What are joints? You probably can easily conclude possible purposes of this features by their names, but to be clear, we can use joints to connect bodies with different bodies. There are various joint types available in AndEngine which gives you great possibility to make make your game even more attractive, by providing proper physics. Please read carefully note posted below before reading this article!
IMPORTANT: in following article (and next articles related with joints) I use LATEST version of AndEngine (GLES2 Anchor Center) and latest version of the BOX2D extension, please see links below to get more information, using older version of the AndEngine, will lead to different behaviour and possible errors, using older version of the BOX2D extension, will lead to missing new joint types. Unfortunately many people do not read my threads carefully, using older versions and latter posting about issues. I will not provide support for older versions, use it on your own risk.
In my articles, I use following configuration, use the same to receive same results:
latest version of the AndEngine (GLES2 Anchor Center) you can download it from the official git-hub - CLICK HERE (while checking out the source, make sure to download proper branch!)
latest version of the Box2D, for more information, please read following thread - CLICK HERE (while checking out the source, make sure to download proper branch!)
Box2D debug draw (published by nazgee) using this extension, we will be easily able to debug our physical world (bodies, joints) to download it and also information about how to setup, please - CLICK HERE (As always make sure it is proper, anchor center branch)
1. Joint の種類:
以下にはいくつかの種類のjoinに関する簡単な説明があります。AndEngine とBOX2D 拡張は組み合わせて使用することが可能です。
これらの説明のいくつかは、公式のBox2d マニュアルページのものや、私独自の解釈が使用されているので注意してください。

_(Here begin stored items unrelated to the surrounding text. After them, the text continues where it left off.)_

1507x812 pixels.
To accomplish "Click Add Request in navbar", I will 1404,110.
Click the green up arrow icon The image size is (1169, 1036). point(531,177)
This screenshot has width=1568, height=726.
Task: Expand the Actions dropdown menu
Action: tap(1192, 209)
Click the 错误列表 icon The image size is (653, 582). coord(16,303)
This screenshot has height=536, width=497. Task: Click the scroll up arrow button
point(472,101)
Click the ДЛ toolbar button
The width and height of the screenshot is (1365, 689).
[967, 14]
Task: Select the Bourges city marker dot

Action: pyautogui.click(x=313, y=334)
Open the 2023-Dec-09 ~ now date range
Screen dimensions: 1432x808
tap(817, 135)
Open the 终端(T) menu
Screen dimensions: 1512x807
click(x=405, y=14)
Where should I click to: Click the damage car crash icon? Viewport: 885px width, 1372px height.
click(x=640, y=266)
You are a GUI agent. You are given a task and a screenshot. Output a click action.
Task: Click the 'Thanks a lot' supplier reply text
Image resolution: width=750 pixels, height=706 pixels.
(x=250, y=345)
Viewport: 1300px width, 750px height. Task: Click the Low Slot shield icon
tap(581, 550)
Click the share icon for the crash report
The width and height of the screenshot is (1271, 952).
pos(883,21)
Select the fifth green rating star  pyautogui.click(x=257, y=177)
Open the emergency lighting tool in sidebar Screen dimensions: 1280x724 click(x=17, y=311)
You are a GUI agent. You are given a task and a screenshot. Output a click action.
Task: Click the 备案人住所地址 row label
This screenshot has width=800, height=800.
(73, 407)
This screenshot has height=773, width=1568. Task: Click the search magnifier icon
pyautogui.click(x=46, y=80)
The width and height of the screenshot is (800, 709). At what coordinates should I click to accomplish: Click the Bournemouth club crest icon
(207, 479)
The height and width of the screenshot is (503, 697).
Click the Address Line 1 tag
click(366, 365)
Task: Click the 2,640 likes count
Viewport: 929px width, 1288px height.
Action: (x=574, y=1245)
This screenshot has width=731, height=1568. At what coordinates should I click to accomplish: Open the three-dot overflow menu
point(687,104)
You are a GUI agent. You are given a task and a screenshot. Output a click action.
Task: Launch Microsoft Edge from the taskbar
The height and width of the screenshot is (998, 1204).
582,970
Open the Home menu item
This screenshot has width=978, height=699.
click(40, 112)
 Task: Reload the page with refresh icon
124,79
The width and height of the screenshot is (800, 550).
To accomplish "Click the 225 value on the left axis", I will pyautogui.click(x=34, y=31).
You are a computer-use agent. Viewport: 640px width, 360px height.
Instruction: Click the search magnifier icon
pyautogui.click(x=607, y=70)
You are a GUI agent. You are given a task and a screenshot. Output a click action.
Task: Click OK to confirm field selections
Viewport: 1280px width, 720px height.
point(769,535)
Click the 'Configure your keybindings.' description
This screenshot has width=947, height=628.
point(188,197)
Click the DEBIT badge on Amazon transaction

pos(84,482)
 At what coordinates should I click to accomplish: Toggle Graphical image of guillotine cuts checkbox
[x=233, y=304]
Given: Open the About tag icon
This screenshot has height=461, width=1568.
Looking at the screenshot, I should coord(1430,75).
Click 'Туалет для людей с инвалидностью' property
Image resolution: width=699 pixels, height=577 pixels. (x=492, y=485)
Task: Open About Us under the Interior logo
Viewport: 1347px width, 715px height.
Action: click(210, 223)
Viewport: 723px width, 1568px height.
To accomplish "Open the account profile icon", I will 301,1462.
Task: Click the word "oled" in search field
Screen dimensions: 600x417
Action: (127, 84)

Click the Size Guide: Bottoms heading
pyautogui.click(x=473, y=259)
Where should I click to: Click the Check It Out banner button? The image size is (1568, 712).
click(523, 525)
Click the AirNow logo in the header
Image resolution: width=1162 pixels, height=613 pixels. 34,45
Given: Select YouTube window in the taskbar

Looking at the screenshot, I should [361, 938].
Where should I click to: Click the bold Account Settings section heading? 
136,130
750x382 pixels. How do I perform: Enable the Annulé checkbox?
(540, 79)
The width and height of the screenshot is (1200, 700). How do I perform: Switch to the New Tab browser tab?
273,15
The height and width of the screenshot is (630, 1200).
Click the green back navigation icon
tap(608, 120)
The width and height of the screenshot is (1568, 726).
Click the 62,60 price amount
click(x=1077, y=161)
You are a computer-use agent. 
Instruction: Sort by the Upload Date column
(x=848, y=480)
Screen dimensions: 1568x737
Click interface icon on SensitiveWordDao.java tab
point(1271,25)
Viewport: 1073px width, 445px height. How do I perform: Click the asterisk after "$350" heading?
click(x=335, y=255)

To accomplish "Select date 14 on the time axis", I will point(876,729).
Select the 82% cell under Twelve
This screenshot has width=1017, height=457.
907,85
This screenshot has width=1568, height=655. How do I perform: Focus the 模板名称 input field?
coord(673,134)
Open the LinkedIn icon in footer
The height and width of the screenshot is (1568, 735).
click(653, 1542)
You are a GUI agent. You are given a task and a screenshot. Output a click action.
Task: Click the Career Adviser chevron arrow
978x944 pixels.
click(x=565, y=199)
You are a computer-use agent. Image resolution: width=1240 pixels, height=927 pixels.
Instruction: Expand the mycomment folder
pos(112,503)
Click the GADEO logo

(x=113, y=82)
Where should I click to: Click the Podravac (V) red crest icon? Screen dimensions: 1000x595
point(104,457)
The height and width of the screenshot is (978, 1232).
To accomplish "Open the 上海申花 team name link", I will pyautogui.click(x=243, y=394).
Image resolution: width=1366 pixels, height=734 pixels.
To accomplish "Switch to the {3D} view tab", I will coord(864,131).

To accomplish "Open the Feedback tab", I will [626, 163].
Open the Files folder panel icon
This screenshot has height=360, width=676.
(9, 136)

For joints used below, you will be able to read more informative, separated articles showing example usage, initializing such joints etc.
Revolute joint - A revolute joint forces two bodies to share a common anchor point, often called a hinge point. The revolute joint has a single degree of freedom: the relative rotation of the two bodies. This is called the joint angle.
Distance joint - it maintains distance between two bodies, by specifying anchor points for those joints, some advantages and possibilities: you can manipulate distance on the runtime, you can also adjust damping ratio and mass-spring-damper frequency in Hertz to achieve different behaviour (you will often need to "play" with its values before achieving result you were thinking of)
Prismatic joint - Prismatic joint allows for relative translation of two bodies along a specified axis. A prismatic joint prevents relative rotation. Therefore, a prismatic joint has a single degree of freedom. Still do not understand how does it work? Lets imagine slider in your pants.
Weeld joint - It attempts to constrain all relative motion between two bodies, in another words, it bounds two bodies together
Rope joint - Restricts the maximum distance between two points. This can be useful to prevent chains of bodies from stretching, even under high load, usually we use this joint to connect multiple small bodies to each other, to simulate proper rope, thought it usually its not performance friendly, because requires many dynamic bodies.
Wheel joint - The wheel joint restricts a point on bodyB to a line on bodyA. The wheel joint also provides a suspension spring, as you can conclude from joint name, we can use it to simulate wheel of the car for instance - with realistic suspension effect.
Below you can find brief description of some joint types, you can use by combining AndEngine and BOX2D extension. Note some of those descriptions were used from official Box2d manual page, or my own interpretation. For joints used below, you will be able to read more informative, separated articles showing example usage, initializing such joints etc.
Revolute joint - A revolute joint forces two bodies to share a common anchor point, often called a hinge point. The revolute joint has a single degree of freedom: the relative rotation of the two bodies. This is called the joint angle.
Distance joint - it maintains distance between two bodies, by specifying anchor points for those joints, some advantages and possibilities: you can manipulate distance on the runtime, you can also adjust damping ratio and mass-spring-damper frequency in Hertz to achieve different behaviour (you will often need to "play" with its values before achieving result you were thinking of)
Prismatic joint - Prismatic joint allows for relative translation of two bodies along a specified axis. A prismatic joint prevents relative rotation. Therefore, a prismatic joint has a single degree of freedom. Still do not understand how does it work? Lets imagine slider in your pants.
Weeld joint - It attempts to constrain all relative motion between two bodies, in another words, it bounds two bodies together
Rope joint - Restricts the maximum distance between two points. This can be useful to prevent chains of bodies from stretching, even under high load, usually we use this joint to connect multiple small bodies to each other, to simulate proper rope, thought it usually its not performance friendly, because requires many dynamic bodies.
Wheel joint - The wheel joint restricts a point on bodyB to a line on bodyA. The wheel joint also provides a suspension spring, as you can conclude from joint name, we can use it to simulate wheel of the car for instance - with realistic suspension effect.
For joints listed and described above, you will find more detailed examples, sample usages, and tutorial how to initialize those joints, in next articles, related to the joins.
There are also few more joints supported by AndEngine, such as gear, mouse, pulley and friction joint, for description of those joints, please refer to the box2d manual.